PROVIDED INFORMATION

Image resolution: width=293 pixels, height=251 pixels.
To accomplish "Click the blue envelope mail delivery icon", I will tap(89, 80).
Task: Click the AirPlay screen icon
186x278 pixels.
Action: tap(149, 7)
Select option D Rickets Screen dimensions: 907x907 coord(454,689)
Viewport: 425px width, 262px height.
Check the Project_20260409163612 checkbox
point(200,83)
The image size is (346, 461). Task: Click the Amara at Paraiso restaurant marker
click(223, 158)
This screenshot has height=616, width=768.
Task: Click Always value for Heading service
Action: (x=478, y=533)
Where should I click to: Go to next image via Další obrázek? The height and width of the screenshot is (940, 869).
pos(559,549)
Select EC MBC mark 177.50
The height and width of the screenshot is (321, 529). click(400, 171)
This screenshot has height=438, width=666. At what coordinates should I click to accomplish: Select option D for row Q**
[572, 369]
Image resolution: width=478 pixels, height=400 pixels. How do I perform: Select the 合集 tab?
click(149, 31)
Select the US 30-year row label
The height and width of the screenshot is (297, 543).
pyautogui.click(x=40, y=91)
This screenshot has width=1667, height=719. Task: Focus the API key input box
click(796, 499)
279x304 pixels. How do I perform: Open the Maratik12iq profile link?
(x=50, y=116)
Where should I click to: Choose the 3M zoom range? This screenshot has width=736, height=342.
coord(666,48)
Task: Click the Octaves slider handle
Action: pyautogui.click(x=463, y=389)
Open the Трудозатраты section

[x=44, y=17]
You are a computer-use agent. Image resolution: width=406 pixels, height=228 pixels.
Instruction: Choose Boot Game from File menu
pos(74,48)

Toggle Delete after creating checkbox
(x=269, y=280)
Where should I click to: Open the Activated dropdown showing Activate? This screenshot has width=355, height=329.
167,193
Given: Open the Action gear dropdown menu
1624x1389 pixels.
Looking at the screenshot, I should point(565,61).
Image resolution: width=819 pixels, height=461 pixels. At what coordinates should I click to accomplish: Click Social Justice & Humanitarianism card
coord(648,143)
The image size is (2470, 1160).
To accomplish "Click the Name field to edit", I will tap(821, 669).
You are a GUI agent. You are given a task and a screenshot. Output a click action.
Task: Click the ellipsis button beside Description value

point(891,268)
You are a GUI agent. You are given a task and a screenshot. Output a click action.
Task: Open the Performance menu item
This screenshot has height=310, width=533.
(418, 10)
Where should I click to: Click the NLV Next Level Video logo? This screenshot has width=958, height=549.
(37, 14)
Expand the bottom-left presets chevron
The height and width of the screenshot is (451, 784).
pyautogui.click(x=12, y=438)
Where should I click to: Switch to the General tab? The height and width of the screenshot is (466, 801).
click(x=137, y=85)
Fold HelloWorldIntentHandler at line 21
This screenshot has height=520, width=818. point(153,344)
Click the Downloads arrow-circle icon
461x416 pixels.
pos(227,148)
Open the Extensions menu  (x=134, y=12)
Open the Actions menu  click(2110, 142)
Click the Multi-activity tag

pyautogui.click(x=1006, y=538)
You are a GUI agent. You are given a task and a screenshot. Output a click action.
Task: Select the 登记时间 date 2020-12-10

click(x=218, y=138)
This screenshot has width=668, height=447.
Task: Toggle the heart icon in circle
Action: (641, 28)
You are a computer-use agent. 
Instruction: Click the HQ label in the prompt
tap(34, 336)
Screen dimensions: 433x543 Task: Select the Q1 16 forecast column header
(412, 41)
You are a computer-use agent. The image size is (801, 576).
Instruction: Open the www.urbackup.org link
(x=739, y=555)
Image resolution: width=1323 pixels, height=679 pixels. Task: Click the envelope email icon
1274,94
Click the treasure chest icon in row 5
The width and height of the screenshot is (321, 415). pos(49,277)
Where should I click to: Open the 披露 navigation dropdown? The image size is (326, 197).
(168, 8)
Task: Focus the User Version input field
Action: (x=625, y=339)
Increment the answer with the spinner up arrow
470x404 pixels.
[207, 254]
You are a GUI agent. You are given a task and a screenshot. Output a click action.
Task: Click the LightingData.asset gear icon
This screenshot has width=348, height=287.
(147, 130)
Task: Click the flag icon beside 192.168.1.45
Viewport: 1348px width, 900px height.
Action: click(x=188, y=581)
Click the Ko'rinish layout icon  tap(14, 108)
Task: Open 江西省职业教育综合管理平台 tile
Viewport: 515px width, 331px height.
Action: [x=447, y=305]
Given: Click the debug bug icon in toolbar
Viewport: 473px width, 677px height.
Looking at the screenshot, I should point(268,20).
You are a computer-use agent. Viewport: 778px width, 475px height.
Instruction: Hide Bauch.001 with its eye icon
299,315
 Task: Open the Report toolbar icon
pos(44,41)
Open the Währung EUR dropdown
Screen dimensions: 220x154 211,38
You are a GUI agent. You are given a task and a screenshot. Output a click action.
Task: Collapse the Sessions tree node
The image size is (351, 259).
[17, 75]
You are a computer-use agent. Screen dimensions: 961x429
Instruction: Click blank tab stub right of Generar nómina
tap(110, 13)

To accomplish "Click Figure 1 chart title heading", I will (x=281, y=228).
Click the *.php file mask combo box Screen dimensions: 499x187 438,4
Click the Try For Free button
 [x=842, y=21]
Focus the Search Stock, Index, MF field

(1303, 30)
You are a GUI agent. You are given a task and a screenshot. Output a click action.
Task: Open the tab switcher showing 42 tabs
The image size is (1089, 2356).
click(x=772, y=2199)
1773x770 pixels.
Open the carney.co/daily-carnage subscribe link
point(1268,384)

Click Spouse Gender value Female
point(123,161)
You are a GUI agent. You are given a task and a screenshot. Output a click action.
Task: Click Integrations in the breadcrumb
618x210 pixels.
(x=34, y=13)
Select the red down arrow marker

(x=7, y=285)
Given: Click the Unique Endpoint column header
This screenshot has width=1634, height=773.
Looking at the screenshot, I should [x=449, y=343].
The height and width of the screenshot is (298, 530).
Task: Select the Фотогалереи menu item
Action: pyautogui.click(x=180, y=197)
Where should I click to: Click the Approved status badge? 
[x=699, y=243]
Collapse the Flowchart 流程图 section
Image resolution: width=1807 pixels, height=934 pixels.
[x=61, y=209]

TASK GOAL
Search the entries for the word "computer". Copy every line where it occurs.

ANSWER AREA
You are a computer-use agent. Image resolution: width=406 pixels, height=228 pixels.
You are a computer-use agent. 
You are a computer-use agent. The image size is (801, 576).
You are a computer-use agent. Viewport: 778px width, 475px height.
You are a computer-use agent. Screen dimensions: 961x429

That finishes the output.